> [TASK]:
Every word of the listing must be returned. Retype it exactly.

++++++++

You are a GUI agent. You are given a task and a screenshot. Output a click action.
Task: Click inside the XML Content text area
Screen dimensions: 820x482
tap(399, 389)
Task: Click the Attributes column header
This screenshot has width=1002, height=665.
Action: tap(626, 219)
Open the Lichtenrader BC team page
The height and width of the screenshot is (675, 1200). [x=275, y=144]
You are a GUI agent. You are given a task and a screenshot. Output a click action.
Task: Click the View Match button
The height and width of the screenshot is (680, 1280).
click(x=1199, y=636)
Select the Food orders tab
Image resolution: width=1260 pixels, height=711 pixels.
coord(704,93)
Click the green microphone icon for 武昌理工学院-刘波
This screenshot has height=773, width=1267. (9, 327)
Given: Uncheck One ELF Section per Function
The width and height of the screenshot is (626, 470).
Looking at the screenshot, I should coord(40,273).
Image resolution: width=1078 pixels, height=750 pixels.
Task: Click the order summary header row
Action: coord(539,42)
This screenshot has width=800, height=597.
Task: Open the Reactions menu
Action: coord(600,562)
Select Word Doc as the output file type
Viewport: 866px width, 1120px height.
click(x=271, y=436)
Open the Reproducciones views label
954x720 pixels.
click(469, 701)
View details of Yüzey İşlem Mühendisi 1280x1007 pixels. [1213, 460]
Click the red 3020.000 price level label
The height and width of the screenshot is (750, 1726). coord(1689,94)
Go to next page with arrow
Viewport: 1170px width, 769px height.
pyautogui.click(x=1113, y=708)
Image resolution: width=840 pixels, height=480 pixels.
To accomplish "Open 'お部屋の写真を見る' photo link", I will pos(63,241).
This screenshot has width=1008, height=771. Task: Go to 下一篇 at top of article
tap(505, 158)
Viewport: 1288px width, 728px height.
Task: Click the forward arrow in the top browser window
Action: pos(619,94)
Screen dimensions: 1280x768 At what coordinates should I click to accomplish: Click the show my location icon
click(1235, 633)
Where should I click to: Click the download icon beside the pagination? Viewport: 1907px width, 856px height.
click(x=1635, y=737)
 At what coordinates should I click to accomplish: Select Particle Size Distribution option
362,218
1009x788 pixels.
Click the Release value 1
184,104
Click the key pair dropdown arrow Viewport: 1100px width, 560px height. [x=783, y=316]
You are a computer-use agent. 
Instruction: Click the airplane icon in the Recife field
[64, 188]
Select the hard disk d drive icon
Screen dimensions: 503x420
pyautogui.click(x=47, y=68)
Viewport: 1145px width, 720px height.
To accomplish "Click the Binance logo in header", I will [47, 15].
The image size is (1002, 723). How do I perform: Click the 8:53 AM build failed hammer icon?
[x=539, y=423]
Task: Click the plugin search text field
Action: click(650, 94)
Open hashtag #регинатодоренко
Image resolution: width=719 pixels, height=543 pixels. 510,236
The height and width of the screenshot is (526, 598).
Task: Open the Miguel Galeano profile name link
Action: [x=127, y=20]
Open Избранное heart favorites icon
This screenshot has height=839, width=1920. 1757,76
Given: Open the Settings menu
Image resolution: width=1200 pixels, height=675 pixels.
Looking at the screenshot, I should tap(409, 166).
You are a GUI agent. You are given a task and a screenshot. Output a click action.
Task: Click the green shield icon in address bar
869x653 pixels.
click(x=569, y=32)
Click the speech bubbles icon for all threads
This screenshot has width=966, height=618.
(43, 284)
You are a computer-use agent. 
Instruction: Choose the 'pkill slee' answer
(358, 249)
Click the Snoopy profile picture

++++++++

> [FINISHED EXERCISE]:
You are a GUI agent. You are given a task and a screenshot. Output a click action.
Task: Click inside the XML Content text area
Screen dimensions: 820x482
tap(399, 389)
Task: Click the Attributes column header
This screenshot has width=1002, height=665.
Action: tap(626, 219)
Open the Lichtenrader BC team page
The height and width of the screenshot is (675, 1200). [x=275, y=144]
You are a GUI agent. You are given a task and a screenshot. Output a click action.
Task: Click the View Match button
The height and width of the screenshot is (680, 1280).
click(x=1199, y=636)
Select the Food orders tab
Image resolution: width=1260 pixels, height=711 pixels.
coord(704,93)
Click the green microphone icon for 武昌理工学院-刘波
This screenshot has height=773, width=1267. (9, 327)
Given: Uncheck One ELF Section per Function
The width and height of the screenshot is (626, 470).
Looking at the screenshot, I should coord(40,273).
Image resolution: width=1078 pixels, height=750 pixels.
Task: Click the order summary header row
Action: coord(539,42)
This screenshot has width=800, height=597.
Task: Open the Reactions menu
Action: coord(600,562)
Select Word Doc as the output file type
Viewport: 866px width, 1120px height.
click(x=271, y=436)
Open the Reproducciones views label
954x720 pixels.
click(469, 701)
View details of Yüzey İşlem Mühendisi 1280x1007 pixels. [1213, 460]
Click the red 3020.000 price level label
The height and width of the screenshot is (750, 1726). coord(1689,94)
Go to next page with arrow
Viewport: 1170px width, 769px height.
pyautogui.click(x=1113, y=708)
Image resolution: width=840 pixels, height=480 pixels.
To accomplish "Open 'お部屋の写真を見る' photo link", I will pos(63,241).
This screenshot has width=1008, height=771. Task: Go to 下一篇 at top of article
tap(505, 158)
Viewport: 1288px width, 728px height.
Task: Click the forward arrow in the top browser window
Action: pos(619,94)
Screen dimensions: 1280x768 At what coordinates should I click to accomplish: Click the show my location icon
click(1235, 633)
Where should I click to: Click the download icon beside the pagination? Viewport: 1907px width, 856px height.
click(x=1635, y=737)
 At what coordinates should I click to accomplish: Select Particle Size Distribution option
362,218
1009x788 pixels.
Click the Release value 1
184,104
Click the key pair dropdown arrow Viewport: 1100px width, 560px height. [x=783, y=316]
You are a computer-use agent. 
Instruction: Click the airplane icon in the Recife field
[64, 188]
Select the hard disk d drive icon
Screen dimensions: 503x420
pyautogui.click(x=47, y=68)
Viewport: 1145px width, 720px height.
To accomplish "Click the Binance logo in header", I will [47, 15].
The image size is (1002, 723). How do I perform: Click the 8:53 AM build failed hammer icon?
[x=539, y=423]
Task: Click the plugin search text field
Action: click(650, 94)
Open hashtag #регинатодоренко
Image resolution: width=719 pixels, height=543 pixels. 510,236
The height and width of the screenshot is (526, 598).
Task: Open the Miguel Galeano profile name link
Action: [x=127, y=20]
Open Избранное heart favorites icon
This screenshot has height=839, width=1920. 1757,76
Given: Open the Settings menu
Image resolution: width=1200 pixels, height=675 pixels.
Looking at the screenshot, I should tap(409, 166).
You are a GUI agent. You are given a task and a screenshot. Output a click action.
Task: Click the green shield icon in address bar
869x653 pixels.
click(x=569, y=32)
Click the speech bubbles icon for all threads
This screenshot has width=966, height=618.
(43, 284)
You are a computer-use agent. 
Instruction: Choose the 'pkill slee' answer
(358, 249)
Click the Snoopy profile picture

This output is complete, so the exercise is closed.